Imagine entrar em um órgão público em Portugal e ouvir um sotaque brasileiro do outro lado do balcão. Ou dar entrada em uma obra e descobrir que quem analisa o processo também é um conterrâneo. A cena pode parecer incomum hoje, mas já entrou no radar das autoridades locais.
As juntas de freguesia, estruturas da administração local com funções semelhantes às de prefeituras no Brasil, querem mudar a regra atual e permitir a contratação de imigrantes por meio de concursos públicos. O tema já foi levado ao Governo dentro da discussão de um plano de integração.
Atualmente, isso não é permitido. A legislação exige nacionalidade portuguesa para acesso à maioria dos cargos públicos.
Regra impede contratação
Segundo o presidente da Associação Nacional de Freguesias (Anafre), Francisco de Brito, a limitação é clara. “Neste momento, nem as juntas de freguesia, nem a Administração Pública, podem contratar imigrantes”, disse ao jornal Expresso.

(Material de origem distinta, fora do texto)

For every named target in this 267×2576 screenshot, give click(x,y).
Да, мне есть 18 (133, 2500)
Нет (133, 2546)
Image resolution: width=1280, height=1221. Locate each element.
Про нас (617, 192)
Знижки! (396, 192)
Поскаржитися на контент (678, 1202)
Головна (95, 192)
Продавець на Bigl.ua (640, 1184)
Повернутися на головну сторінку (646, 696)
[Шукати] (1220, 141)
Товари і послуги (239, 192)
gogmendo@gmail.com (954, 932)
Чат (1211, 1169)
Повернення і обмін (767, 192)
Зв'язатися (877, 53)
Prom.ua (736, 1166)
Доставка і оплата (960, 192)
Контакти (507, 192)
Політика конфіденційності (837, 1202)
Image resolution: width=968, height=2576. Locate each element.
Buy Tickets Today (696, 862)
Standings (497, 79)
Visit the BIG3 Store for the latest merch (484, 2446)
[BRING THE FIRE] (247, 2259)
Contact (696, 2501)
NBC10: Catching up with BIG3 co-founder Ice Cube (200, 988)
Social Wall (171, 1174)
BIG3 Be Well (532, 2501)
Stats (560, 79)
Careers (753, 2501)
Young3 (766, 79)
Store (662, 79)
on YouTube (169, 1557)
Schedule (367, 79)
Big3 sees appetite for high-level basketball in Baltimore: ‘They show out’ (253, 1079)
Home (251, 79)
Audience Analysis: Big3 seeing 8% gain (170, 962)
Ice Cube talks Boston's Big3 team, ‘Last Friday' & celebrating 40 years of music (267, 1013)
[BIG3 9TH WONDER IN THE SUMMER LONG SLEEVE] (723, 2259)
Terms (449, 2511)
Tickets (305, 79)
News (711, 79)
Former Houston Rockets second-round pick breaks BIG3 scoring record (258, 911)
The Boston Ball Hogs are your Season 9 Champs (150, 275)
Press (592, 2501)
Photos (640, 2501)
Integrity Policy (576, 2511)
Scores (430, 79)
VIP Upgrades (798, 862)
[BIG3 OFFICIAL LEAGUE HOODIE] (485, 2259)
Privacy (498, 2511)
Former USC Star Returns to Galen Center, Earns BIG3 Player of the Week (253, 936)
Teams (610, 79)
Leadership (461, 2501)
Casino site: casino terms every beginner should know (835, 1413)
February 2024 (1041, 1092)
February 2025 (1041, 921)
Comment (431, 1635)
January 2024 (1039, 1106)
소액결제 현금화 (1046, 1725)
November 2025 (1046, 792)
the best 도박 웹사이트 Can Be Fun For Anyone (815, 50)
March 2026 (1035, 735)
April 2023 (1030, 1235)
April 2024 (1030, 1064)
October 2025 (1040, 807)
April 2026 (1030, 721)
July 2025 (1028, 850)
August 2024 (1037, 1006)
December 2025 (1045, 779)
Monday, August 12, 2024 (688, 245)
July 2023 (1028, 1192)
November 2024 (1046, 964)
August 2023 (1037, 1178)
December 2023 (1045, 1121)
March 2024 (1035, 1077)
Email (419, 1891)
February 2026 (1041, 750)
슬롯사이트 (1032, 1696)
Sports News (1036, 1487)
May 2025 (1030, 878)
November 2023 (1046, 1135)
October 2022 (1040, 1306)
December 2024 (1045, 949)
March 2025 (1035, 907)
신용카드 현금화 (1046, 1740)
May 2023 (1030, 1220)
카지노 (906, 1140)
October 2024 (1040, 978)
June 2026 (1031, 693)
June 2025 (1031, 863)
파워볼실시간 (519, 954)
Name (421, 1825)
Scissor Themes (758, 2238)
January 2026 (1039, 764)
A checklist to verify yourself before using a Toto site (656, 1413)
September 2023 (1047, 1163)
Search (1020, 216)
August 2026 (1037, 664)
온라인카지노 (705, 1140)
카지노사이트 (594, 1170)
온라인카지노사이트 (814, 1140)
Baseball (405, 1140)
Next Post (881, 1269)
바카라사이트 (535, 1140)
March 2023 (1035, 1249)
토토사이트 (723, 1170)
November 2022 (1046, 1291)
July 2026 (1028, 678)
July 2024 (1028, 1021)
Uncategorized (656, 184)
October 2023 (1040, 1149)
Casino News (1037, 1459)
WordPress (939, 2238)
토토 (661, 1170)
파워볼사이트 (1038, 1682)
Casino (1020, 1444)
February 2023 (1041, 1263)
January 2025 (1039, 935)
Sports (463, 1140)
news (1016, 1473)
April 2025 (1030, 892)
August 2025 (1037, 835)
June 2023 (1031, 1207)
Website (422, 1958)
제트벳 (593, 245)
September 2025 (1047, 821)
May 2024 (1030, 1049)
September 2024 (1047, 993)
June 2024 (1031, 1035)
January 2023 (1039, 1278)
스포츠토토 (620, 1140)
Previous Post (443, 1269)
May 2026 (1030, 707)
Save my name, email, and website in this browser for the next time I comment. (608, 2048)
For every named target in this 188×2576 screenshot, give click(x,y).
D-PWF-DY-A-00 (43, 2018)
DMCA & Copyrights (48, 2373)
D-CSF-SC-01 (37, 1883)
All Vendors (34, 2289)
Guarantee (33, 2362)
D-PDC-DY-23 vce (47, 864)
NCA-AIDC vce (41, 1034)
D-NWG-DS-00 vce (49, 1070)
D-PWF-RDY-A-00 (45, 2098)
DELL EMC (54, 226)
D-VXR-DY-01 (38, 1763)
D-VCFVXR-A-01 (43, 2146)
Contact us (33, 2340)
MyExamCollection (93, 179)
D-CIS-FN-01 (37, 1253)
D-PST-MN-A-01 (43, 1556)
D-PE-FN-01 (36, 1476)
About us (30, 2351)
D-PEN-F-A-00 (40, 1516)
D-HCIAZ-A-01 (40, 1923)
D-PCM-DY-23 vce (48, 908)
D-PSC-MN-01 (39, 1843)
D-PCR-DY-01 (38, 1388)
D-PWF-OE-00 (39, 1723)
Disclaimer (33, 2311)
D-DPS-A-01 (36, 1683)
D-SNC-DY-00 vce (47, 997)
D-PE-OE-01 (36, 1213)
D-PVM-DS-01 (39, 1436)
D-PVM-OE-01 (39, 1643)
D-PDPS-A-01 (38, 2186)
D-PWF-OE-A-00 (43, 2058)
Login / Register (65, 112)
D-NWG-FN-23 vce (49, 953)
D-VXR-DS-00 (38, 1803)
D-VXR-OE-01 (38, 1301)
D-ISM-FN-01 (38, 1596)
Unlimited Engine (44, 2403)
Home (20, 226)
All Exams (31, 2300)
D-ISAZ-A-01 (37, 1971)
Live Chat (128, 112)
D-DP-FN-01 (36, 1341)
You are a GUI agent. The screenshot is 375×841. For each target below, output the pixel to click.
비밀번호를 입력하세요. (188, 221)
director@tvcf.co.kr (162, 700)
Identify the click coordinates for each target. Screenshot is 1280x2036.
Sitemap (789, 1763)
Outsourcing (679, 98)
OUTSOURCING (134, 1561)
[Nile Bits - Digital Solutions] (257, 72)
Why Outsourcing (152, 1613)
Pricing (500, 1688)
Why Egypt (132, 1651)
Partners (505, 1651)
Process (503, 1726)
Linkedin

Ele explica que o modelo dos concursos públicos restringe o acesso. “Os concursos exigem que a pessoa a ser contratada tenha nacionalidade portuguesa”, explicou. Na prática, isso impede que estrangeiros residentes ingressem nos quadros das freguesias.
Falta de trabalhadores pressiona mudança
A proposta surge em um cenário de escassez de mão de obra, principalmente em funções operacionais. Francisco de Brito afirma que a dificuldade é generalizada. “Aquilo que nós dissemos é que sentimos, neste momento, uma grande carência de mão de obra, principalmente nos setores operacionais”, relatou.
Diante desse quadro, as freguesias defendem ampliar o acesso aos concursos.
Integração como argumento
A abertura também é vista como uma forma de integração social. “Se não abrirmos, não estamos integrando.”
O dirigente afirma ainda que há estrangeiros aptos a contribuir. “Há muitos cidadãos estrangeiros que poderiam colaborar.” Hoje, uma alternativa é a contratação por prestação de serviços, mas o modelo é criticado. “Os concursos são abertos para quem tem nacionalidade portuguesa. Podemos ir buscar trabalhadores com recibo verde”, explicou.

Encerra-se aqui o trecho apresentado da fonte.